To Adam Sabloff, it’s no coincidence that his company, VirtualHealth, derived from his experiences in creating Ritz Carlton’s residences product, which was the first population health management (PHM) program of its kind.
VirtualHealth offers a cloud-based platform that empowers those kinds of population health initiatives by allowing disparate data systems to connect with each other. This helps different healthcare providers keep track of different classes of medium and high-risk patients. But the connection between Ritz Carlton and VirtualHealth goes beyond technology and population health. Sabloff credits VIrtualHealth’s growth (100% year over year in the last four years) to adhering to Ritz Carlton’s world renowned customer service mentality.
“I think our special sauces is that Ritz Carlton ‘White Glove Service.’ I mean, I have been to the Ritz Carlton Training Program. I did oversee a Ritz project. I was on multiple Ritz Carlton development teams. I’m a hospitality guy. It’s in my blood, my family comes from that background and I always believe that the client is always right and even when they’re wrong, they’re right and you have to make sure that they recognize that they’re the most important person,” Sabloff says.
Sabloff spoke with Chief Executive to talk about how he is trying to bring that customer service mentality to a healthcare company, why he emphasizes a diverse leadership team and more. Below are excerpts from that conversation.
Why has customer service been so overlooked in healthcare?
Healthcare has traditionally been behind the IT adoption curve when compared to other industries. And it went through an interesting transition where it went from servers in the basements with huge IT forces and in-house assets, to all of a sudden starting to try and get comfortable with some of these custom built products. But I feel like a lot of products are to spec, an IT shop basically comes in and is asked to build a certain product for spec and then that product works. So then they go out and they market and they sell it to other companies. But to me that’s more of a dev shop. I always make the argument that we’re not a health IT company, we’re a health tech company and I think that we value the things that are much different.
I think we value user experience way beyond any of our competitors. We value customer support and customer service models and simple pricing. We want to make sure that their experience is extraordinary. I’m not afraid to lose money if it means making a client happy and that’s the Ritz Carlton mentality. Right? I’ll give you the stay for free if you walk away a happy customer and I’ll have a customer for life. I think that’s served us extremely well. I mean what we do is we have an entire team called our client services team under our chief client officer, which is very unique in our industry. It’s a large team. It’s a very professional, well-educated and refined team. A lot of them have degrees in health policy and it’s more like a consulting group.
When you meet our people, we don’t look like traditional healthcare people. Not to hate, but just in the sense that we look more like more out of that hospitality mode. Yes you’re working with engineers and technologists who have to be brilliant and what they do, but you also can have a forward facing organization is excellent communication in oratory skills and I think we’ve really excelled there.
What are the big challenges you’re facing in the market?
The biggest problem for us historically has been that care management is not something you wake up one day and go into. Looking back, if I’d known what I was getting into, I might have thought twice. I’m glad I did it, but it’s just I thought this would be two years. We turned everything upside down. I’m doing this seven years later, we’re still making our moves and it’s just the nature of healthcare.
It’s just very, very complex. As someone once said to me, I’m safer using a product from 1985 made by GE than trying to experiment with new products, right? Because no one will ever question me on that. And in healthcare, you’re dealing with lives. You’re dealing with people’s health and there’s a big downside to messing up. The liability is enormous, the effect on people lives is enormous.
Providers want to know where have you been, whose used you, etc. And for us, we had to build our reputation going from a 40-person health plan, and then we got to 700 people and then we got that to 1,500…eventually it went up to 80,000 and then we had to kind of build that and it took years.
I know you are a big proponent of diversity in the workplace. Talk to me about why this is so important for you?

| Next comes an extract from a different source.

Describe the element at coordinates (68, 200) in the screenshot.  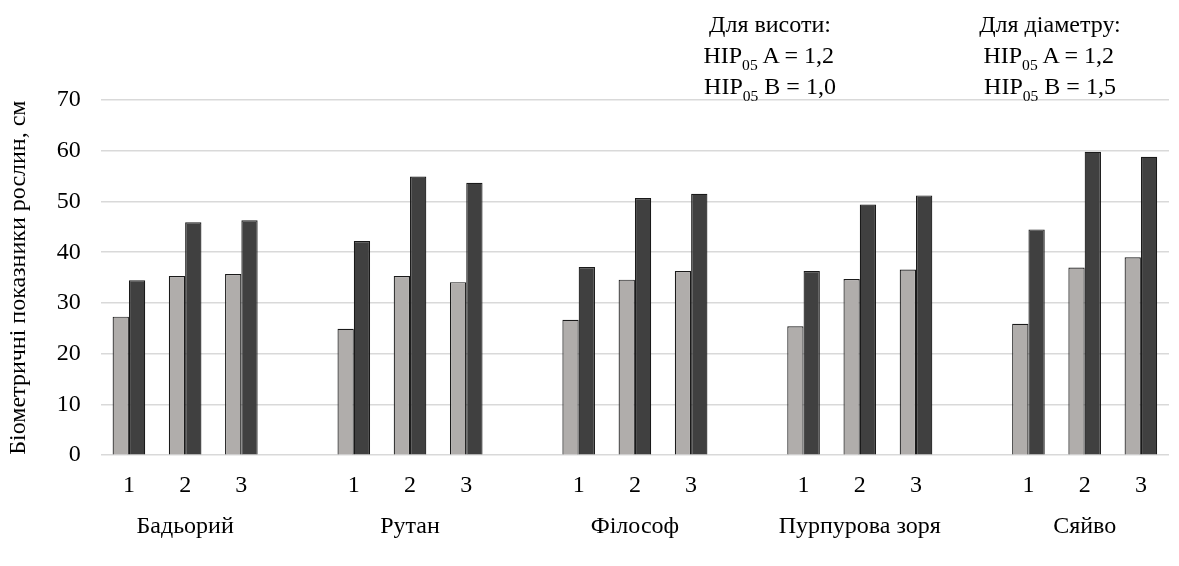
I see `y-tick-label: 50` at that location.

Well, 60 percent of our management team is female. Fifty percent of our C-Suite is female. We also have a large number of first generation Americans, naturalized immigrants. We have a lot of different people across the spectrum in terms of backgrounds and religions and all that kind of stuff. We have 30 percent minorities. I’d like to say that it was something that we set out to do, but we have a strong perspective here, a very strong belief that you always hire the best person for the job. We go through the process.
When we look at resumes, we try to balance it out. We want to make sure that we’re looking at women and men for every position, but as they go through the process we make sure we go with the best person for that position. I look back at the company and I look how diverse it is and I’m really proud of that. But what I’m really proud of is I think it shows that we really were just looking for excellence, right?